99)東日本大震災 復興ボランティア活動 その3
ゴジュウカラ
ゴジュウカラ
2012年10月18日〜11月1日まで盛岡市川井キャンプをベースに震災ボランティア活動を行ってきました。
10月18日木曜日
三度目の東北震災ボランティアへ出発する日の朝、バイクで行くため心配していた空模様は朝日がまぶしい晴天だった。気を良くして準備をしていると突然小さな衝突音が響いた、 「ゴン!」と窓に何かがぶつかった。

外に出ると窓の下に小鳥が転がっている。手に取ると既に力尽きていた。「ゴジュウカラ」窓に映る青空に飛び込んでしまったようだ、小さな亡骸を残してガラスに映る向こうの世界に飛んでいってしまった。

半開きの目を閉じると眠っているように見える。まだ自分が死んでしまった事に気がついていないだろう。衝突の瞬間は記憶に無く、痛みも恐怖も無く、ただ突然に夢の世界へ行ってしまう。突然の事故とはそういうものだ。

これは何かの暗示かもしれない。昨年の事故が脳裏をよぎる。出発を見送ろうかとも考えた。しかし亡骸を撫でているうち、漠然とした怖さや危機感では無く不思議な安堵感が沸いてきた。もし何処からかの警告ならば、それは事が起こっても「まだ助かる余地がある」という何の根拠も無い楽観的安堵感だ。

「まったく助かる余地が無ければ警告などしないだろう」きっと小さな使者を使わせた意図があるはずだ。それは「気を付けて行って来い」という注意喚起に他ならない。

勝手な思い込みだが妙な確信がある。よしんば的外れで、後に事が起きて夢の世界に行く事になったとしても、それは何が良い悪いでは無く単に「ごくろうさん」て事だ。

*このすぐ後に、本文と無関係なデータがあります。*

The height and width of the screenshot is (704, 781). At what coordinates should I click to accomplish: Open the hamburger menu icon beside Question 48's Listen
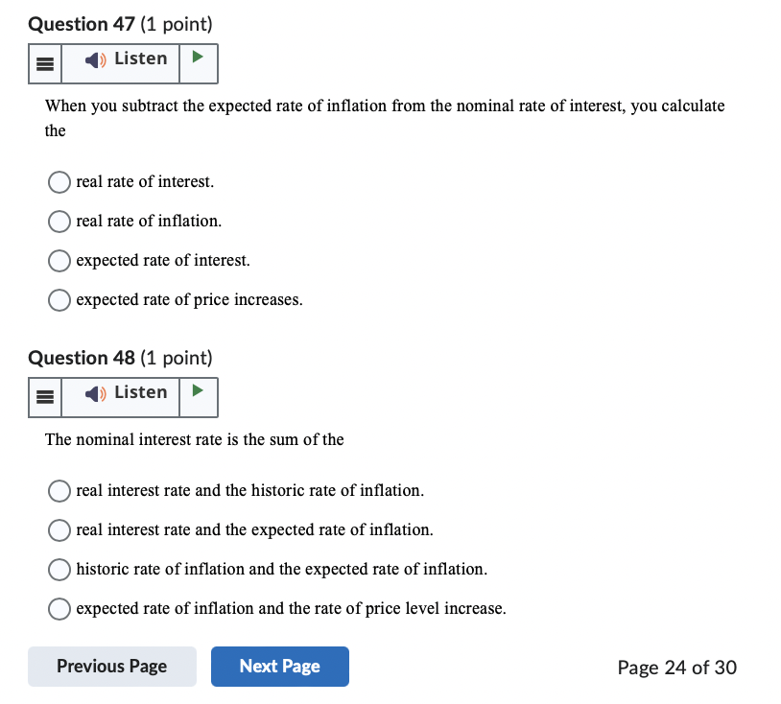tap(44, 397)

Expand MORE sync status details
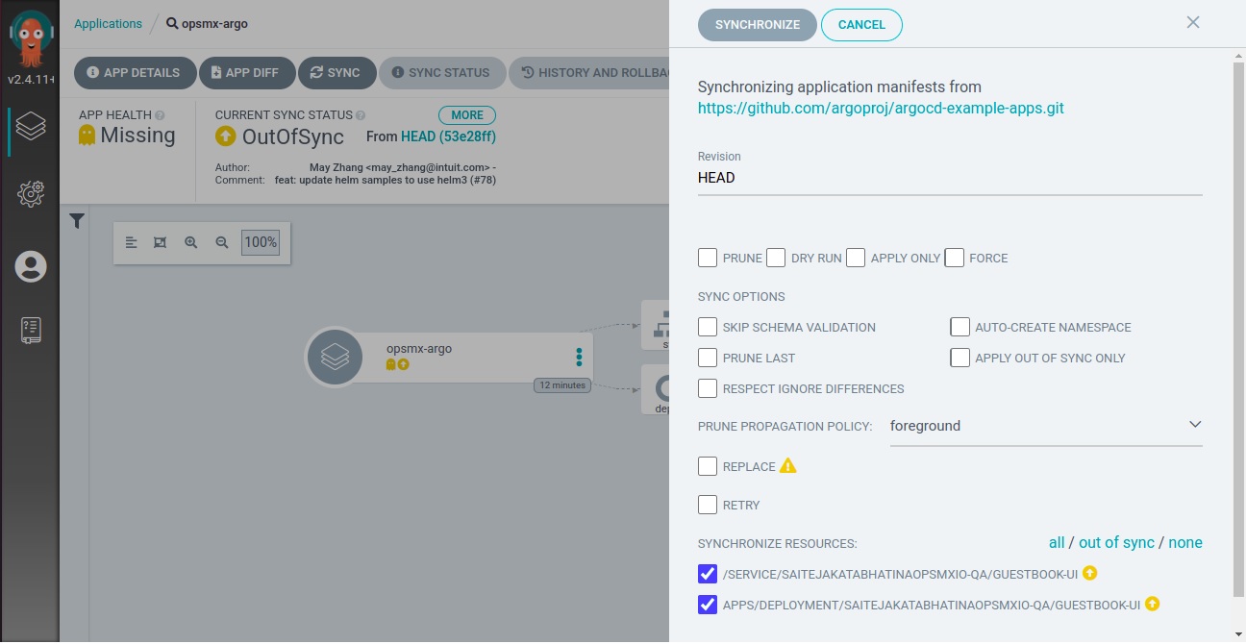(x=467, y=115)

北海道の先住民アイヌの考え方では生き物は全て神が姿を変えて地上に降りたものらしい。そして命を失うとまた神の世界に戻るという。ただし尊厳をもって正しく弔う事が神の世界に戻る条件になる。

神にも良い神と悪い神がいて悪い神は正しく弔って貰えない為に帰る事が出来ない。たとえばアイヌを殺した蝦夷羆などは悪い神になる。

「ゴジュウカラ」尊厳をもって送り返してあげよう。

出発が遅くなったが急いではならない。時間は十分ある。

救命救急病棟入り口が見える駐輪場にバイクを停めて外来リハビリを受ける。今回も外来リハビリの合間を使って「ボランティアという名のリハビリ」をさせてもらう為に東北に行く。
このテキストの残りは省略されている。